Task statement: Send back the whole listing untouched.

Data shown:
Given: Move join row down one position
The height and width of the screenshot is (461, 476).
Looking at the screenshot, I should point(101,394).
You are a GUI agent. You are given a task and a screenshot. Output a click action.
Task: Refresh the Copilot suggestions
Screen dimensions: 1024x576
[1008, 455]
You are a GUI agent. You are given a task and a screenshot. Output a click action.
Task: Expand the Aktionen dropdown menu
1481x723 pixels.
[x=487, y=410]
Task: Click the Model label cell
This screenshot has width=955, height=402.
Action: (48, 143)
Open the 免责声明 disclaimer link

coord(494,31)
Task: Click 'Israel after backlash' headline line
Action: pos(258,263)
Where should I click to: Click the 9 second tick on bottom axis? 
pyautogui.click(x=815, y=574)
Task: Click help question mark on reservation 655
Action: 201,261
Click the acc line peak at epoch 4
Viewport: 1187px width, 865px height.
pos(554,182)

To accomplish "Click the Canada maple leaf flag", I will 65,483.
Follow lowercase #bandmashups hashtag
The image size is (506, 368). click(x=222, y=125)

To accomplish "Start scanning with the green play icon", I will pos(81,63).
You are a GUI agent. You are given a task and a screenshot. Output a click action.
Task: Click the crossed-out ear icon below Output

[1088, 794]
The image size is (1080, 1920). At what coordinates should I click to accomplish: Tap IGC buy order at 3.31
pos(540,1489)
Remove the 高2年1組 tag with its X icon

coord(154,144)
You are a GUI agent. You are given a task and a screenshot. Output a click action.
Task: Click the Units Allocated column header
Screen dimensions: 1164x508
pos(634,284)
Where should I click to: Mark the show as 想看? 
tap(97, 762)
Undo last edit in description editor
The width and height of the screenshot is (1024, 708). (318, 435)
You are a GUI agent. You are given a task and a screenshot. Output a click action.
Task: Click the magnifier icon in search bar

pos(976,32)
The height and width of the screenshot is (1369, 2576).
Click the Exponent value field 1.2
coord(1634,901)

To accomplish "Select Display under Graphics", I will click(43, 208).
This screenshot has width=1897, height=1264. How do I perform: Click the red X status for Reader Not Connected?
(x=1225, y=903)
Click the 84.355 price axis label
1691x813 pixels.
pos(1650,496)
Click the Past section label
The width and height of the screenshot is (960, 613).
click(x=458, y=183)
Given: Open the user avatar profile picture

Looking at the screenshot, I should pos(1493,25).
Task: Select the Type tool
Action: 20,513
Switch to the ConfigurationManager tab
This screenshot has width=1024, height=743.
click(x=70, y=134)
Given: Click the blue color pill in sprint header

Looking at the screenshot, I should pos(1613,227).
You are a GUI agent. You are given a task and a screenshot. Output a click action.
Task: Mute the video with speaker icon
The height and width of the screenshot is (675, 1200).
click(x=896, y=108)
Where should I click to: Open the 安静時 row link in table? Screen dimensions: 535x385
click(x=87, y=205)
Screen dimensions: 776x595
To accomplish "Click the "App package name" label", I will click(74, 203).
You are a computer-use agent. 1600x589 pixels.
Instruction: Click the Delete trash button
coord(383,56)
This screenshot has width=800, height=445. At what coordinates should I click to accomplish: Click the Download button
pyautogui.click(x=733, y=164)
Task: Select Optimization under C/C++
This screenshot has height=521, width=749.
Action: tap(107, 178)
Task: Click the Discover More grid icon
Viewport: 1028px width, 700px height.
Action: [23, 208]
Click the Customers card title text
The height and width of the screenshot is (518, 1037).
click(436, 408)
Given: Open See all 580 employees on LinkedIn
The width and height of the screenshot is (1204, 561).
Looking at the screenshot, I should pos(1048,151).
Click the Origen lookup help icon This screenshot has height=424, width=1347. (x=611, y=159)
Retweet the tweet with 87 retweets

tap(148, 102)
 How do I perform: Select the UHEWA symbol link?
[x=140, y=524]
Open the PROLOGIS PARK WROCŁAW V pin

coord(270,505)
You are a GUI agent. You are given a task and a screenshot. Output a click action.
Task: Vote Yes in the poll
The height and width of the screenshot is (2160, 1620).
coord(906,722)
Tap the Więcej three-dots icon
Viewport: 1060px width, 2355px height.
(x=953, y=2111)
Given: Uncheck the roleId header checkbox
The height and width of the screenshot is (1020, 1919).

Response to the exercise:
Given: Move join row down one position
The height and width of the screenshot is (461, 476).
Looking at the screenshot, I should point(101,394).
You are a GUI agent. You are given a task and a screenshot. Output a click action.
Task: Refresh the Copilot suggestions
Screen dimensions: 1024x576
[1008, 455]
You are a GUI agent. You are given a task and a screenshot. Output a click action.
Task: Expand the Aktionen dropdown menu
1481x723 pixels.
[x=487, y=410]
Task: Click the Model label cell
This screenshot has width=955, height=402.
Action: (48, 143)
Open the 免责声明 disclaimer link

coord(494,31)
Task: Click 'Israel after backlash' headline line
Action: pos(258,263)
Where should I click to: Click the 9 second tick on bottom axis? 
pyautogui.click(x=815, y=574)
Task: Click help question mark on reservation 655
Action: 201,261
Click the acc line peak at epoch 4
Viewport: 1187px width, 865px height.
pos(554,182)

To accomplish "Click the Canada maple leaf flag", I will 65,483.
Follow lowercase #bandmashups hashtag
The image size is (506, 368). click(x=222, y=125)

To accomplish "Start scanning with the green play icon", I will pos(81,63).
You are a GUI agent. You are given a task and a screenshot. Output a click action.
Task: Click the crossed-out ear icon below Output

[1088, 794]
The image size is (1080, 1920). At what coordinates should I click to accomplish: Tap IGC buy order at 3.31
pos(540,1489)
Remove the 高2年1組 tag with its X icon

coord(154,144)
You are a GUI agent. You are given a task and a screenshot. Output a click action.
Task: Click the Units Allocated column header
Screen dimensions: 1164x508
pos(634,284)
Where should I click to: Mark the show as 想看? 
tap(97, 762)
Undo last edit in description editor
The width and height of the screenshot is (1024, 708). (318, 435)
You are a GUI agent. You are given a task and a screenshot. Output a click action.
Task: Click the magnifier icon in search bar

pos(976,32)
The height and width of the screenshot is (1369, 2576).
Click the Exponent value field 1.2
coord(1634,901)

To accomplish "Select Display under Graphics", I will click(43, 208).
This screenshot has width=1897, height=1264. How do I perform: Click the red X status for Reader Not Connected?
(x=1225, y=903)
Click the 84.355 price axis label
1691x813 pixels.
pos(1650,496)
Click the Past section label
The width and height of the screenshot is (960, 613).
click(x=458, y=183)
Given: Open the user avatar profile picture

Looking at the screenshot, I should pos(1493,25).
Task: Select the Type tool
Action: 20,513
Switch to the ConfigurationManager tab
This screenshot has width=1024, height=743.
click(x=70, y=134)
Given: Click the blue color pill in sprint header

Looking at the screenshot, I should pos(1613,227).
You are a GUI agent. You are given a task and a screenshot. Output a click action.
Task: Mute the video with speaker icon
The height and width of the screenshot is (675, 1200).
click(x=896, y=108)
Where should I click to: Open the 安静時 row link in table? Screen dimensions: 535x385
click(x=87, y=205)
Screen dimensions: 776x595
To accomplish "Click the "App package name" label", I will click(74, 203).
You are a computer-use agent. 1600x589 pixels.
Instruction: Click the Delete trash button
coord(383,56)
This screenshot has width=800, height=445. At what coordinates should I click to accomplish: Click the Download button
pyautogui.click(x=733, y=164)
Task: Select Optimization under C/C++
This screenshot has height=521, width=749.
Action: tap(107, 178)
Task: Click the Discover More grid icon
Viewport: 1028px width, 700px height.
Action: [23, 208]
Click the Customers card title text
The height and width of the screenshot is (518, 1037).
click(436, 408)
Given: Open See all 580 employees on LinkedIn
The width and height of the screenshot is (1204, 561).
Looking at the screenshot, I should pos(1048,151).
Click the Origen lookup help icon This screenshot has height=424, width=1347. (x=611, y=159)
Retweet the tweet with 87 retweets

tap(148, 102)
 How do I perform: Select the UHEWA symbol link?
[x=140, y=524]
Open the PROLOGIS PARK WROCŁAW V pin

coord(270,505)
You are a GUI agent. You are given a task and a screenshot. Output a click action.
Task: Vote Yes in the poll
The height and width of the screenshot is (2160, 1620).
coord(906,722)
Tap the Więcej three-dots icon
Viewport: 1060px width, 2355px height.
(x=953, y=2111)
Given: Uncheck the roleId header checkbox
The height and width of the screenshot is (1020, 1919).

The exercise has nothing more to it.